Notice & Comment

Applying Math to Originalism (or a “Mad Scientist” Idea)

There are different types of law review articles.  But over the years I have had a handful that I call my “mad scientist” papers. These papers spring from ideas that honestly seem a bit preposterous when they come into my mind but have enough heft that I play around with them to see if they write.* 

For example, one of my first articles argued that Erie Railroad Co. v. Tompkins should be understood as a nondelegation case; after all, if Congress gave the President carte blanche power to create rules governing contract or tort disputes between citizens of different States, surely that would be too much delegated legislative power, right?  Why should federal courts be different? That idea seemed off-the-wall when I first thought it, but also interesting enough to write about. 

Later, I remember thinking about Seminole Rock deference, and then out of the blue I wondered whether Chenery II was a “substitute” doctrine such that, if the Court were to overrule Seminole Rock, agencies could substitute away from ambiguous rules in favor of adjudication, i.e., no rules at all. After batting the idea around, I wrote it up.   A few years later, I wondered – again, out of the blue – whether ossification sometimes is a good thing for regulators because it allows them to make credible commitments, thus inducing long-term investment. After laughing at first (how could ossification be good for agencies?), I wrote that paper, too, because after thinking about it and talking it through with smart people, I didn’t see any obvious flaw in the theory. Several years later still, I wondered whether Chevron deference may be problematic not (just) because it enabled agency to act too aggressively with respect to big problems, but also because it created a collective-action problem with Congress that discouraged both Congress and agencies from solving small problems. So, I wrote article, too.

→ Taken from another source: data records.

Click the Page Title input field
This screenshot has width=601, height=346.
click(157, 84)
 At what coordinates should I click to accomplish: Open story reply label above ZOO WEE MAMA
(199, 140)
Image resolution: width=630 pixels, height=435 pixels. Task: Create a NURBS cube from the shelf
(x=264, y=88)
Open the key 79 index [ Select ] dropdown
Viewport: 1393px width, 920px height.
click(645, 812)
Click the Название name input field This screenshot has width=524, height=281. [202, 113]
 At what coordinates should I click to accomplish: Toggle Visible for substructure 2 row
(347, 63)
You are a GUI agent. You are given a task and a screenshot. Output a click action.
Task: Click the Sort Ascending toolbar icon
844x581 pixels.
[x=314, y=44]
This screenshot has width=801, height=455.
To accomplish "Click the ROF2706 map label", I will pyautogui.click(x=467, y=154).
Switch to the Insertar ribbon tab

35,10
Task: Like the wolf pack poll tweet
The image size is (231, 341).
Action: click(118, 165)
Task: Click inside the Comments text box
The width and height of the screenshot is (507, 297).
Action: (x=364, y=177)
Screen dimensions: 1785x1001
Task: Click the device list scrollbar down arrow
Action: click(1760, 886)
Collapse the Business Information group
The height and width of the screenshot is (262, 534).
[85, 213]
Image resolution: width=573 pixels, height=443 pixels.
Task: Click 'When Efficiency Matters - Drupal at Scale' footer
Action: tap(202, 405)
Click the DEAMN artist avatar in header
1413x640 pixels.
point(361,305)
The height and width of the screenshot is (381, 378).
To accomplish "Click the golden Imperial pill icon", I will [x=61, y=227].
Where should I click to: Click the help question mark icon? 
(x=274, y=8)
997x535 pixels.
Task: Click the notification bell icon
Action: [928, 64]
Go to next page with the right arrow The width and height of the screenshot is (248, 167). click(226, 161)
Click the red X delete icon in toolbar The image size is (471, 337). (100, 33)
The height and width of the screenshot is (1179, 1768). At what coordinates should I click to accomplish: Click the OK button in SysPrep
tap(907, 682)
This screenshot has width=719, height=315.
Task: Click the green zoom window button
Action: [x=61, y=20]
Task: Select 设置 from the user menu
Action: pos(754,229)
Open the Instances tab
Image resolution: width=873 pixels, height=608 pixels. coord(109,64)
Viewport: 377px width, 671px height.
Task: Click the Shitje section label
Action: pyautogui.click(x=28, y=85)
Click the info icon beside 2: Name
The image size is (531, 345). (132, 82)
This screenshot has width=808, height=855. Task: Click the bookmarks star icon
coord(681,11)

These are “mad scientist” ideas — ideas that may be right but, if not, at least hopefully are wrong in interesting ways.

In that spirit, I’m pleased to announce my latest “mad scientist” ideaAggregating Original Meaning, forthcoming in the Columbia Law Review. This is an idea that has been gnawing at me for years and I’m pleased to finally see it written down.

Here’s the abstract:

Public-meaning originalism—the theory that the meaning of legal texts, including the U.S. Constitution, is fixed when authoritatively adopted and binding until authoritatively changed—is ascendant. Although scholars debate this theory, a majority of U.S. Supreme Court Justices describe themselves as originalists and advocates increasingly advance arguments sounding in public-meaning originalism. And even jurists who are not originalists often recognize history’s relevance.

The Court, however, has overlooked a conceptual puzzle—and so has everyone else: What should originalists do when deciding a case with multiple steps, each requiring its own originalist analysis? For example, courts routinely decide what a constitutional provision means and whether it has been incorporated against the States. Courts also determine whether a right has been violated and what the remedy should be. And courts often decide whether the Constitution creates a power and how to apply it to “edge” cases. Because finding original-public meaning is difficult, however, judges cannot be certain they have resolved each step correctly. Nonetheless, after resolving one step, they proceed to the next step as if resolution of the first was certain. Such inattention to possible error runs headlong into the mathematical concept of aggregation, which requires using the product rule or conditional probability when assessing the likelihood that multiple claims are true.

This Article introduces aggregation into the originalist literature and demonstrates how the premises of public-meaning originalism support accounting for aggregate uncertainty. Yet although aggregation may help judges reach decisions more consistent with original meaning, its disruptiveness also heightens the significance of many other concepts and debates, such as what it means to “prove” the law, the strength of stare decisis, the scope of construction, the validity of liquidation and tradition, the legitimacy of compensating adjustments to offset non-originalist precedent, and the value of corpus linguistics. Aggregation, however, should be more than just disruptive. Rather, it may add at least some additional stability to the law by shoring up familiar features of constitutional doctrines that originalists thus far have struggled to defend, including the presumption of constitutionality, clear-statement rules, and hybrid rights.

Constitutional theory is not my usual field, but the paper has a lot of applications for admin law. 

Here is the full draft. The article won’t be published until later this year (or early next year), so lots of time to incorporate comments. I’m excited about this idea — even if it is a bit mad.

* Most don’t.  But I often reflect on this observation from Frank Easterbrook (that I first read via Will Baude): “A free mind is apt to err – most mutations in thought, as well as in genes, are neutral or harmful – but .… [h]igh risk probably is an essential ingredient of high gain.”